The Journal mentions one alternative that I will share here: offering a choice of either accepting the PIP or taking a “generous settlement” and separation agreement. This seems to provide an avenue for those who want to get better while giving those who feel pessimistic about things working out a relatively easy out. When compared with the alternative, a mandatory PIP for an employee who might spend the next three months putting in minimal effort while job hunting, this option seems like a good deal. But it only ameliorates the consequences of the PIP and doesn’t avoid the central issue: that telling an employee they need a PIP is tantamount to telling them they are at risk of termination, destroying whatever figments of trust that might still exist.
I like another option, which is managers addressing performance issues immediately in daily conversations “escalating in intensity.” But even this, I think, starts off on the wrong foot.

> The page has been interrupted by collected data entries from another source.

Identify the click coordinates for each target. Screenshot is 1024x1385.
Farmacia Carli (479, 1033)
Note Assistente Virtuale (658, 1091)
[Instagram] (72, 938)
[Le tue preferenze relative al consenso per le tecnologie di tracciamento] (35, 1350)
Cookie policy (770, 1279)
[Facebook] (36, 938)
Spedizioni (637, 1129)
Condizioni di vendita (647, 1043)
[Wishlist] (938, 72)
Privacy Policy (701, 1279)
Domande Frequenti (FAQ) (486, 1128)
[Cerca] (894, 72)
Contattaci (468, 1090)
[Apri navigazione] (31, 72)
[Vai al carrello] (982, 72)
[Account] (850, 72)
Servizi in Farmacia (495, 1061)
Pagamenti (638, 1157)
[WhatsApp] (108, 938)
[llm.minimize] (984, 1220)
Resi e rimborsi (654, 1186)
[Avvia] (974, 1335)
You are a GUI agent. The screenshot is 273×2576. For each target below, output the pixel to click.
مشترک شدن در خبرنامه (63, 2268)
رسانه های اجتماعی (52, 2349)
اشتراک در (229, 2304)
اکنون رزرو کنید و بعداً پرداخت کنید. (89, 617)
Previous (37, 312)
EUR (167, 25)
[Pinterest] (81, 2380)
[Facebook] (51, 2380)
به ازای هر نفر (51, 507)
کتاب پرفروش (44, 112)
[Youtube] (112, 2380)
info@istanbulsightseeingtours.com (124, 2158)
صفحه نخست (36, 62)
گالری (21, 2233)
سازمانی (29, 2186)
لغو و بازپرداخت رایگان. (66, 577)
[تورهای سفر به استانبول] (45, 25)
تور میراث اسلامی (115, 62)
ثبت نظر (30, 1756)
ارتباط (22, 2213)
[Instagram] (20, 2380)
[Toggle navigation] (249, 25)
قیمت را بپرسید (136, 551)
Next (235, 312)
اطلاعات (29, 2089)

If we just keep telling people that they are doing a bad job it doesn’t seem likely that they will change their behavior, even if we get louder (literally or figuratively) as the issues accumulate.
I will humbly suggest another, more nuanced option, one that, if done right, won’t give the manager anticipatory anxiety or have the employee spamming Indeed.com. It only has two steps. There is a catch, though: it needs equal buy-in from both the manager and the employee.
Step one: Share your expectations. In plain language, without the praise/criticism/praise sandwich (which people increasingly see through and find annoying). This is absolutely essential. Assume that the other party has no idea what you want and be as specific as you can. After all, they can’t know the institutional history like you do, so take nothing for granted. The employee, too, should be transparent about what they expect, being just as thorough.
Step two: Listen. The best managers (and employees) tend to be the best listeners. I mean that they go beyond not moving their mouth when the other person is talking to actually take in and digest what they have said. Listening does two things at once: it makes the other person feel heard, validating them and building trust, and it can offer clues as to what the underlying issues really are.
Don’t be fooled by the simplicity of the process: if done sincerely, this will be hard work, since it may be difficult to tie down exactly what our expectations are, and we may struggle to see (or hear) the situation as described by someone else. But if done right, these two steps should open up an array of options. Sometimes, the employee might end up leaving, in which case both parties can be satisfied that this was the best outcome for everyone rather than the result of a botched intervention. But by trying a process that builds and solidifies trust, it seems that there is a higher likelihood that both parties can figure out how to make things work together.
Because it does come down to working together. Performance metrics aren’t logged in a vacuum. Employees and managers are real people trying their best (usually) to get along in an environment that can undermine trust and de-incentivize candor. I often say that, in nearly all cases, the resolution at the lowest possible level with the least amount of intervention is almost always the best one. An ongoing conversation about expectations first might make a PIP unnecessary. And if it turns out that one was necessary, it remains an option. Or the employee might decide on their own that this isn’t a good fit, and announce that, reluctantly, they have found another position elsewhere, departing, if not with a smile, at least without bitterness.
Naturally, all of this is harder in real life than in theory. Personalities can get in the way, but they can also help. Perhaps by listening, we learn something that turns the key, leading to a real breakthrough. Or not, but it is worth the effort.